- [RECORDS FOR PROCESSING]:
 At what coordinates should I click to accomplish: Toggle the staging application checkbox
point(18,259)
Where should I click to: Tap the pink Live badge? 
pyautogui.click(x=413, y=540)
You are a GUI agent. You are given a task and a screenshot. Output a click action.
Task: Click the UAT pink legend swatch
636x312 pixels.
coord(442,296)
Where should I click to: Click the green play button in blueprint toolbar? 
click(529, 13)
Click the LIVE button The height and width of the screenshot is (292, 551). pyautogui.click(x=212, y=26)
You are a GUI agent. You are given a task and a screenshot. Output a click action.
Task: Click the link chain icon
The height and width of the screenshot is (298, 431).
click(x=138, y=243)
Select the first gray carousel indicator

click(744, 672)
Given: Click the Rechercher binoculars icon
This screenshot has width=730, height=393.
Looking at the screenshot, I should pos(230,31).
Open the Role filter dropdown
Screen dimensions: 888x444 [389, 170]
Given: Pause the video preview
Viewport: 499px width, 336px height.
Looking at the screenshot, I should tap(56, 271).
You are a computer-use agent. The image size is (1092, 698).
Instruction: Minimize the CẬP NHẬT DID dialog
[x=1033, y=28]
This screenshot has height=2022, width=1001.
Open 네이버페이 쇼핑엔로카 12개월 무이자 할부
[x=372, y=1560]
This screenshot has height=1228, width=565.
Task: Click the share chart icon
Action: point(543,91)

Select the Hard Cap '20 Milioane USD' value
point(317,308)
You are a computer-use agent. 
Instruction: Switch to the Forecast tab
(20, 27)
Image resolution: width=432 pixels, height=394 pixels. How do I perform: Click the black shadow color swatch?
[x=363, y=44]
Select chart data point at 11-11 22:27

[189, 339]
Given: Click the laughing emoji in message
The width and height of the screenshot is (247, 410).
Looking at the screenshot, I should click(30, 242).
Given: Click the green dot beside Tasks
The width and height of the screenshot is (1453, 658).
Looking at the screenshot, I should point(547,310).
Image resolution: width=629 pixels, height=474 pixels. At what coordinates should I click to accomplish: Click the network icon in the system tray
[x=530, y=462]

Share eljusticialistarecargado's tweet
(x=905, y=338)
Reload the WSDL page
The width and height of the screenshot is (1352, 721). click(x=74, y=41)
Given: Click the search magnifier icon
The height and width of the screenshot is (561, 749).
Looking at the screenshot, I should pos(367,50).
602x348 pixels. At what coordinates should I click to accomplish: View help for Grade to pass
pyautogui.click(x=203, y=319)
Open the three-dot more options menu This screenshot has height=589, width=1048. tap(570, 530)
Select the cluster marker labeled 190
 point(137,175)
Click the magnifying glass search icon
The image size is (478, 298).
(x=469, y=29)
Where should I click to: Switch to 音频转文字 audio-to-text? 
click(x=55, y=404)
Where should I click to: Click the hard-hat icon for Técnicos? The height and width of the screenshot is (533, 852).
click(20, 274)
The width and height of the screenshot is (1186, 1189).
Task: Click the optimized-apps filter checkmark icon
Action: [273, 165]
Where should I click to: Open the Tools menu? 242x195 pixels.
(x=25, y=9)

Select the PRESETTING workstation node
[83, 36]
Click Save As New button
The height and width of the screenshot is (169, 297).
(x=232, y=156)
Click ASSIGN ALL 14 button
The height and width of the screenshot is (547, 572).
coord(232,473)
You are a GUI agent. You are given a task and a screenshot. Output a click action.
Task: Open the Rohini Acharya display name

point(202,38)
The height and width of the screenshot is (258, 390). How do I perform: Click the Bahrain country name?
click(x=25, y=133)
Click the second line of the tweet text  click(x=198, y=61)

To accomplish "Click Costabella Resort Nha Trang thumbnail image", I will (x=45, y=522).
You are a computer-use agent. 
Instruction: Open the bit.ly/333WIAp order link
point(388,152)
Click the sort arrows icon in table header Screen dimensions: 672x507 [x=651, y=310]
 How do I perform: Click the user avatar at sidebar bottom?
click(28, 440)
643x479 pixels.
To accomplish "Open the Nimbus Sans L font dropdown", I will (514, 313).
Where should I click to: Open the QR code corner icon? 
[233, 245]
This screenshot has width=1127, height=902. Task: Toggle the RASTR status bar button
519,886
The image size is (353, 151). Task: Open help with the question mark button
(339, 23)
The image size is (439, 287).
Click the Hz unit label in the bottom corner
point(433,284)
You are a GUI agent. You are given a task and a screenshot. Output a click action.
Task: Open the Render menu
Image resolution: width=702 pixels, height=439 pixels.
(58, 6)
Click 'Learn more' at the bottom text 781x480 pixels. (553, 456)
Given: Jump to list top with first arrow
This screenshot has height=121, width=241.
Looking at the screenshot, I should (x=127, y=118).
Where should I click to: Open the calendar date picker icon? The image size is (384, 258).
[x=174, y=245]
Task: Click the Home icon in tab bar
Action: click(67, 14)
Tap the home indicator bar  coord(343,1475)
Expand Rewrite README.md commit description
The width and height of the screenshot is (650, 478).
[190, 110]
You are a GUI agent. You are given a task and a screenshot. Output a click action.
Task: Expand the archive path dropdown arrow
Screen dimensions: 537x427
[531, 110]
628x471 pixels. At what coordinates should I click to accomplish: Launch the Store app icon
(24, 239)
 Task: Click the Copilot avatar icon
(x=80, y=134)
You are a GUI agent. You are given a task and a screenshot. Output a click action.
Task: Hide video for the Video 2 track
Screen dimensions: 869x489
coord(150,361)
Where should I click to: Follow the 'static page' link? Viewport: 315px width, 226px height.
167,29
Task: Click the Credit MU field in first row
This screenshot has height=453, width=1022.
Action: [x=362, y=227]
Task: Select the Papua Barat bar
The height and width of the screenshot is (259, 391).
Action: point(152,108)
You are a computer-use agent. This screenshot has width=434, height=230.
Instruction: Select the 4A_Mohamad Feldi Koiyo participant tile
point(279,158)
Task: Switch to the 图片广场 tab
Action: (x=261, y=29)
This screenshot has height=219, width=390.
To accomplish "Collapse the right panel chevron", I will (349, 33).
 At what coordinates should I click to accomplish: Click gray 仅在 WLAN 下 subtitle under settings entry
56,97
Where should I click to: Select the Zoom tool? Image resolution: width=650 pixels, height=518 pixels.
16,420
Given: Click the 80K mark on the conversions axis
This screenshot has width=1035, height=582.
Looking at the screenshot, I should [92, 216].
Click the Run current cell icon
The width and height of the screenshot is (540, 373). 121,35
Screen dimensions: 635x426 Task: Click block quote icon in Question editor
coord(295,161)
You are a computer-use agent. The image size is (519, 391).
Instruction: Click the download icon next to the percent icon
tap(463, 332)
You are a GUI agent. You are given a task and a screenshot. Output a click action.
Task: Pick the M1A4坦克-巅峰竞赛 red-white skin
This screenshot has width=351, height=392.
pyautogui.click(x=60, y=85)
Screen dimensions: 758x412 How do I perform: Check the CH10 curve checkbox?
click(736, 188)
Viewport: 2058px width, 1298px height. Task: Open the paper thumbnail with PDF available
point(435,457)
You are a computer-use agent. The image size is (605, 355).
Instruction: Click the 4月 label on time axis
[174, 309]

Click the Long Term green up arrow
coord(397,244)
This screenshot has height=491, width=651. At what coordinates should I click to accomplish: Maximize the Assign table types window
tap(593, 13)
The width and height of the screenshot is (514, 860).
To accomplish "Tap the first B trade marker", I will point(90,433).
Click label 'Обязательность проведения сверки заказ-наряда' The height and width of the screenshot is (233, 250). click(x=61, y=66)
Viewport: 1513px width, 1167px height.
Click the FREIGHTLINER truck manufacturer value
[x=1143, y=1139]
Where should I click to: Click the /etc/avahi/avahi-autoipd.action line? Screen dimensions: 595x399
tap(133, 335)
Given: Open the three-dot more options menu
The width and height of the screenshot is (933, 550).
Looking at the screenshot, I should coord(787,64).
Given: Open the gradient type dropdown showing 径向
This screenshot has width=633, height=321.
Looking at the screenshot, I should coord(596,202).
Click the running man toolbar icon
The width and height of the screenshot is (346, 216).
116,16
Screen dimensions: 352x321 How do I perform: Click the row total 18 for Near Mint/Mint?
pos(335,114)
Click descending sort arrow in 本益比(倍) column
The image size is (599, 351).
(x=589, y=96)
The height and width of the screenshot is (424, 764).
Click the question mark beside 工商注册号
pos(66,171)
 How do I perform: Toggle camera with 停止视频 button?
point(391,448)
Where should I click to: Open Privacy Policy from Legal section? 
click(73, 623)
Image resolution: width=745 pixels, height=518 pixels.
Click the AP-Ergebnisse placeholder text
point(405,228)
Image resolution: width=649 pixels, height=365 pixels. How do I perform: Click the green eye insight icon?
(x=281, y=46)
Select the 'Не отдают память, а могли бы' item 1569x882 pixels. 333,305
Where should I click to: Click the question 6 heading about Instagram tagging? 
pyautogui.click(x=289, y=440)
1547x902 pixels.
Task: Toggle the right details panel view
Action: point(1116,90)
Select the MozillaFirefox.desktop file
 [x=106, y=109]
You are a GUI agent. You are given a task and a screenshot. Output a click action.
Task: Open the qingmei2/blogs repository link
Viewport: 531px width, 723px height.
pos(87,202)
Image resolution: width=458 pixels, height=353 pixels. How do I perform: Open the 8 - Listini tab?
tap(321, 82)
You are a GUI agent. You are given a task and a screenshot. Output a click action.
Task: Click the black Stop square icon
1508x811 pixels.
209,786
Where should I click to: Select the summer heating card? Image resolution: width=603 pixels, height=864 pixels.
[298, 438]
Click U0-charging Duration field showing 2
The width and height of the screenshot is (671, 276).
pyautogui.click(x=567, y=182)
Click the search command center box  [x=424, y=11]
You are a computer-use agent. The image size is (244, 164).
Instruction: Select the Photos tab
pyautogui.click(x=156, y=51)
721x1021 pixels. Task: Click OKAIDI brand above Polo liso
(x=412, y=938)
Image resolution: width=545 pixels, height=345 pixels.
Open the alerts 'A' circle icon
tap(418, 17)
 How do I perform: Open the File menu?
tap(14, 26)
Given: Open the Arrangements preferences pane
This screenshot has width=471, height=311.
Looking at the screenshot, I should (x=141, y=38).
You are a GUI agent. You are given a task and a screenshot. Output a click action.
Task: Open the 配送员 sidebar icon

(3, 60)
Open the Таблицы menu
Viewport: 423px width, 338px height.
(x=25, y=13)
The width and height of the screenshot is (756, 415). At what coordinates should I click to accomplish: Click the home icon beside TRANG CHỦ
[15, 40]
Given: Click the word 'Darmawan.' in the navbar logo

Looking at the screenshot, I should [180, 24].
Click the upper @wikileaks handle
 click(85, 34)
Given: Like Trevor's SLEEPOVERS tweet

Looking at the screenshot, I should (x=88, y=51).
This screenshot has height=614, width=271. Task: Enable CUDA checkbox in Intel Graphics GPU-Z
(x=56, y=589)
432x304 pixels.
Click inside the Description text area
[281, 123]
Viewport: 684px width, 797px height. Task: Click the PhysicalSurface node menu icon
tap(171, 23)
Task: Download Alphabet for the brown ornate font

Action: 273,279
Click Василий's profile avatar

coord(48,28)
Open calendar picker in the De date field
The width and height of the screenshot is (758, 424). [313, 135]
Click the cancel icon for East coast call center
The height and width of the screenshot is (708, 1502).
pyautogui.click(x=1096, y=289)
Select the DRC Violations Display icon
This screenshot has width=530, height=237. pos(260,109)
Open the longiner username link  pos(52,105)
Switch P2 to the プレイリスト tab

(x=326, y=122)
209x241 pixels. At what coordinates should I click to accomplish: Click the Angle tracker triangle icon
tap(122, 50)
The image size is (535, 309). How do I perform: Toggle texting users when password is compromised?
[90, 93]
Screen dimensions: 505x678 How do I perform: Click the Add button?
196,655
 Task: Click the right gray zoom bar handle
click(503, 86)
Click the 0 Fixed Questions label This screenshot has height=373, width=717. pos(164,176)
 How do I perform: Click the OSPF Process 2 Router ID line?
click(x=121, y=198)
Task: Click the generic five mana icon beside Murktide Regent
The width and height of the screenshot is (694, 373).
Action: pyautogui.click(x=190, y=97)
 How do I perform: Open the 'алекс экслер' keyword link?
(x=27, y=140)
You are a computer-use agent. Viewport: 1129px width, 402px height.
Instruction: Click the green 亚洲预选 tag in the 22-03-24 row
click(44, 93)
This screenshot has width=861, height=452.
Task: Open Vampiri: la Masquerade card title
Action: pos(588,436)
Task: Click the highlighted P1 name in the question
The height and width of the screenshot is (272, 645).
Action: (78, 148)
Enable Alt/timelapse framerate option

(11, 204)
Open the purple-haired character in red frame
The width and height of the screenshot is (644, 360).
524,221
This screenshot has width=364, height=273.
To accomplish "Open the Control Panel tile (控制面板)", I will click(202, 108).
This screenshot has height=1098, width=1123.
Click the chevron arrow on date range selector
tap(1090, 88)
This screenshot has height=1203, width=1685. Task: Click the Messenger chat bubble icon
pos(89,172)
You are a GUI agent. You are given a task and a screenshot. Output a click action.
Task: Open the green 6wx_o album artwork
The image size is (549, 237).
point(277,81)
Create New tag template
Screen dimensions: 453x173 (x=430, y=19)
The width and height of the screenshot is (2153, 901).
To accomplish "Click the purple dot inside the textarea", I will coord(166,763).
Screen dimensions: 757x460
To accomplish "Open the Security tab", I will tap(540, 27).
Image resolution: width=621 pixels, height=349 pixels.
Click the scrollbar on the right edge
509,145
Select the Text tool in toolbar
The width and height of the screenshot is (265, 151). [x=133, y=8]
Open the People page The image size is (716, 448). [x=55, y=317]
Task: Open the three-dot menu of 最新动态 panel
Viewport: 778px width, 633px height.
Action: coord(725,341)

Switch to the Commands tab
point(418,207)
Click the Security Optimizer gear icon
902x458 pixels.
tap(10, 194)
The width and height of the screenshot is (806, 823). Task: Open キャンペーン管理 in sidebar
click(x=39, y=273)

- [WHAT IS EXPECTED]:
Gather all lines from the listing above in which "computer" occurs.

- [RESULT OF THE TASK]:
You are a computer-use agent. The image size is (1092, 698).
You are a computer-use agent. 
You are a computer-use agent. 
You are a computer-use agent. This screenshot has width=434, height=230.
You are a computer-use agent. The image size is (519, 391).
You are a computer-use agent. The image size is (605, 355).
You are a computer-use agent. The image size is (244, 164).
You are a computer-use agent. Viewport: 1129px width, 402px height.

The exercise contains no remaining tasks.